**TASK STATEMENT**:
Please copy the data below line for line, with nothing changed.

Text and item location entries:
--- Begin ---

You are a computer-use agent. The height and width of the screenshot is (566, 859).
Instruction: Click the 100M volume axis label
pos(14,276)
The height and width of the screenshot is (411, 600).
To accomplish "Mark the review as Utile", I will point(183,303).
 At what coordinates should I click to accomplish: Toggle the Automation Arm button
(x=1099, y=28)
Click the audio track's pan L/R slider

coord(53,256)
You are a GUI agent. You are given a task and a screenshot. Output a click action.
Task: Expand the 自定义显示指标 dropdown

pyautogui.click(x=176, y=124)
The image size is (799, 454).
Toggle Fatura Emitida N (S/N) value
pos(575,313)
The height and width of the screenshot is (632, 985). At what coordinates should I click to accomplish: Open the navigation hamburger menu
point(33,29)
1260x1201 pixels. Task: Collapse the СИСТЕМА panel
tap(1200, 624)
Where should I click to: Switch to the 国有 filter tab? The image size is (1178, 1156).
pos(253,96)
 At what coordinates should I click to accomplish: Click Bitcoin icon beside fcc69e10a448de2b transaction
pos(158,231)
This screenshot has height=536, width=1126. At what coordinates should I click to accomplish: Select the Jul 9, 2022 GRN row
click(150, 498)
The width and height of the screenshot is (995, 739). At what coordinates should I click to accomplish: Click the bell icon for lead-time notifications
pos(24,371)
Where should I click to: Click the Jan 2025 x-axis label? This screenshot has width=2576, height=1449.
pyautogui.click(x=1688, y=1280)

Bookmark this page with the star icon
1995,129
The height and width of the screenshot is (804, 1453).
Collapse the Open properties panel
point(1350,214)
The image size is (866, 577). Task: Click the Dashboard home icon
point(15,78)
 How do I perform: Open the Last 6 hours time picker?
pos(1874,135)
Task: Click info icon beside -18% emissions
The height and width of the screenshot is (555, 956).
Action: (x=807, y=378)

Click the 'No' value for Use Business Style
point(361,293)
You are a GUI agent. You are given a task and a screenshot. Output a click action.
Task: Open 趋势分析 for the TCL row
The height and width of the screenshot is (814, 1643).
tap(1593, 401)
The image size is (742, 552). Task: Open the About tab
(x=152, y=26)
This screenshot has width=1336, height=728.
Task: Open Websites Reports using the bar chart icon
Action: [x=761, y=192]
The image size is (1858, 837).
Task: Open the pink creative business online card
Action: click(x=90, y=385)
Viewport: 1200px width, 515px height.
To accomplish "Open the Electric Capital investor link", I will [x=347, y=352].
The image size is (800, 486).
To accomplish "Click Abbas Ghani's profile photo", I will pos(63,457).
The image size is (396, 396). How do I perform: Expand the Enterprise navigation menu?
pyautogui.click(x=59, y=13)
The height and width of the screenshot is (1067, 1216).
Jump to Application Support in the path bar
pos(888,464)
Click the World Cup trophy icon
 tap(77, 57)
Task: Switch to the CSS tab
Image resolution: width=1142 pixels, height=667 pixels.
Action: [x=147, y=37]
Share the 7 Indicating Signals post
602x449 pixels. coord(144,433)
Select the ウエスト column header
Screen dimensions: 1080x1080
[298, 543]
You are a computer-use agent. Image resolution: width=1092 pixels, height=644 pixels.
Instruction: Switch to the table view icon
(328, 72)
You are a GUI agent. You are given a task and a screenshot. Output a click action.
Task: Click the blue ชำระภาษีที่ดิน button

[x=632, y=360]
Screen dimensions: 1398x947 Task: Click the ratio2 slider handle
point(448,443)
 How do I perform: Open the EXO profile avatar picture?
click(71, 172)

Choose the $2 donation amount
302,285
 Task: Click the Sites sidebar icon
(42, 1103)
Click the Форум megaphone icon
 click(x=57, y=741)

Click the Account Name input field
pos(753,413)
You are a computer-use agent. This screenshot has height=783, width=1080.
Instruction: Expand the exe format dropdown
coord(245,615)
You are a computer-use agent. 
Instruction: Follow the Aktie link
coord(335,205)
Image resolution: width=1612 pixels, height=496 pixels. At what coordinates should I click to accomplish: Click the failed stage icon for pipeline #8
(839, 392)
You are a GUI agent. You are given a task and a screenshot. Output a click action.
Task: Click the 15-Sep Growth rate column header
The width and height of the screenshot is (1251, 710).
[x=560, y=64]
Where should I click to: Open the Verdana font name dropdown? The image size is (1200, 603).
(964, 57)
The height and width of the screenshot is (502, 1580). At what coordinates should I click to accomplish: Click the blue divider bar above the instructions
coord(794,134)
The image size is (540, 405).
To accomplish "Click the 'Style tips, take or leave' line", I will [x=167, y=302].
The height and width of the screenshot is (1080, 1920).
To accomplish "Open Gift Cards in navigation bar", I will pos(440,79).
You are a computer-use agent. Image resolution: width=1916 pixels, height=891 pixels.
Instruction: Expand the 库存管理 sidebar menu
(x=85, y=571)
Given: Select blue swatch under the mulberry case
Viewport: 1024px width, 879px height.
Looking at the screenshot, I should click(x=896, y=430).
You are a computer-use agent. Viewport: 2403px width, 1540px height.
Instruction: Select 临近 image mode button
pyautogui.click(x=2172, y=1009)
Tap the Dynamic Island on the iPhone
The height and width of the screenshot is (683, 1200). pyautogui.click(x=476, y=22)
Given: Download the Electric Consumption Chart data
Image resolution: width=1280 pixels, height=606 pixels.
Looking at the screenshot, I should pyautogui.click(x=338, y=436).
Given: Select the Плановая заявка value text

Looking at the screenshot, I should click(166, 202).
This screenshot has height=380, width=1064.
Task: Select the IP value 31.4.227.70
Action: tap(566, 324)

--- End ---

**TASK RESULT**:
You are a computer-use agent. The height and width of the screenshot is (566, 859).
Instruction: Click the 100M volume axis label
pos(14,276)
The height and width of the screenshot is (411, 600).
To accomplish "Mark the review as Utile", I will point(183,303).
 At what coordinates should I click to accomplish: Toggle the Automation Arm button
(x=1099, y=28)
Click the audio track's pan L/R slider

coord(53,256)
You are a GUI agent. You are given a task and a screenshot. Output a click action.
Task: Expand the 自定义显示指标 dropdown

pyautogui.click(x=176, y=124)
The image size is (799, 454).
Toggle Fatura Emitida N (S/N) value
pos(575,313)
The height and width of the screenshot is (632, 985). At what coordinates should I click to accomplish: Open the navigation hamburger menu
point(33,29)
1260x1201 pixels. Task: Collapse the СИСТЕМА panel
tap(1200, 624)
Where should I click to: Switch to the 国有 filter tab? The image size is (1178, 1156).
pos(253,96)
 At what coordinates should I click to accomplish: Click Bitcoin icon beside fcc69e10a448de2b transaction
pos(158,231)
This screenshot has height=536, width=1126. At what coordinates should I click to accomplish: Select the Jul 9, 2022 GRN row
click(150, 498)
The width and height of the screenshot is (995, 739). At what coordinates should I click to accomplish: Click the bell icon for lead-time notifications
pos(24,371)
Where should I click to: Click the Jan 2025 x-axis label? This screenshot has width=2576, height=1449.
pyautogui.click(x=1688, y=1280)

Bookmark this page with the star icon
1995,129
The height and width of the screenshot is (804, 1453).
Collapse the Open properties panel
point(1350,214)
The image size is (866, 577). Task: Click the Dashboard home icon
point(15,78)
 How do I perform: Open the Last 6 hours time picker?
pos(1874,135)
Task: Click info icon beside -18% emissions
The height and width of the screenshot is (555, 956).
Action: (x=807, y=378)

Click the 'No' value for Use Business Style
point(361,293)
You are a GUI agent. You are given a task and a screenshot. Output a click action.
Task: Open 趋势分析 for the TCL row
The height and width of the screenshot is (814, 1643).
tap(1593, 401)
The image size is (742, 552). Task: Open the About tab
(x=152, y=26)
This screenshot has width=1336, height=728.
Task: Open Websites Reports using the bar chart icon
Action: [x=761, y=192]
The image size is (1858, 837).
Task: Open the pink creative business online card
Action: click(x=90, y=385)
Viewport: 1200px width, 515px height.
To accomplish "Open the Electric Capital investor link", I will [x=347, y=352].
The image size is (800, 486).
To accomplish "Click Abbas Ghani's profile photo", I will pos(63,457).
The image size is (396, 396). How do I perform: Expand the Enterprise navigation menu?
pyautogui.click(x=59, y=13)
The height and width of the screenshot is (1067, 1216).
Jump to Application Support in the path bar
pos(888,464)
Click the World Cup trophy icon
 tap(77, 57)
Task: Switch to the CSS tab
Image resolution: width=1142 pixels, height=667 pixels.
Action: [x=147, y=37]
Share the 7 Indicating Signals post
602x449 pixels. coord(144,433)
Select the ウエスト column header
Screen dimensions: 1080x1080
[298, 543]
You are a computer-use agent. Image resolution: width=1092 pixels, height=644 pixels.
Instruction: Switch to the table view icon
(328, 72)
You are a GUI agent. You are given a task and a screenshot. Output a click action.
Task: Click the blue ชำระภาษีที่ดิน button

[x=632, y=360]
Screen dimensions: 1398x947 Task: Click the ratio2 slider handle
point(448,443)
 How do I perform: Open the EXO profile avatar picture?
click(71, 172)

Choose the $2 donation amount
302,285
 Task: Click the Sites sidebar icon
(42, 1103)
Click the Форум megaphone icon
 click(x=57, y=741)

Click the Account Name input field
pos(753,413)
You are a computer-use agent. This screenshot has height=783, width=1080.
Instruction: Expand the exe format dropdown
coord(245,615)
You are a computer-use agent. 
Instruction: Follow the Aktie link
coord(335,205)
Image resolution: width=1612 pixels, height=496 pixels. At what coordinates should I click to accomplish: Click the failed stage icon for pipeline #8
(839, 392)
You are a GUI agent. You are given a task and a screenshot. Output a click action.
Task: Click the 15-Sep Growth rate column header
The width and height of the screenshot is (1251, 710).
[x=560, y=64]
Where should I click to: Open the Verdana font name dropdown? The image size is (1200, 603).
(964, 57)
The height and width of the screenshot is (502, 1580). At what coordinates should I click to accomplish: Click the blue divider bar above the instructions
coord(794,134)
The image size is (540, 405).
To accomplish "Click the 'Style tips, take or leave' line", I will [x=167, y=302].
The height and width of the screenshot is (1080, 1920).
To accomplish "Open Gift Cards in navigation bar", I will pos(440,79).
You are a computer-use agent. Image resolution: width=1916 pixels, height=891 pixels.
Instruction: Expand the 库存管理 sidebar menu
(x=85, y=571)
Given: Select blue swatch under the mulberry case
Viewport: 1024px width, 879px height.
Looking at the screenshot, I should click(x=896, y=430).
You are a computer-use agent. Viewport: 2403px width, 1540px height.
Instruction: Select 临近 image mode button
pyautogui.click(x=2172, y=1009)
Tap the Dynamic Island on the iPhone
The height and width of the screenshot is (683, 1200). pyautogui.click(x=476, y=22)
Given: Download the Electric Consumption Chart data
Image resolution: width=1280 pixels, height=606 pixels.
Looking at the screenshot, I should pyautogui.click(x=338, y=436).
Given: Select the Плановая заявка value text

Looking at the screenshot, I should click(166, 202).
This screenshot has height=380, width=1064.
Task: Select the IP value 31.4.227.70
Action: tap(566, 324)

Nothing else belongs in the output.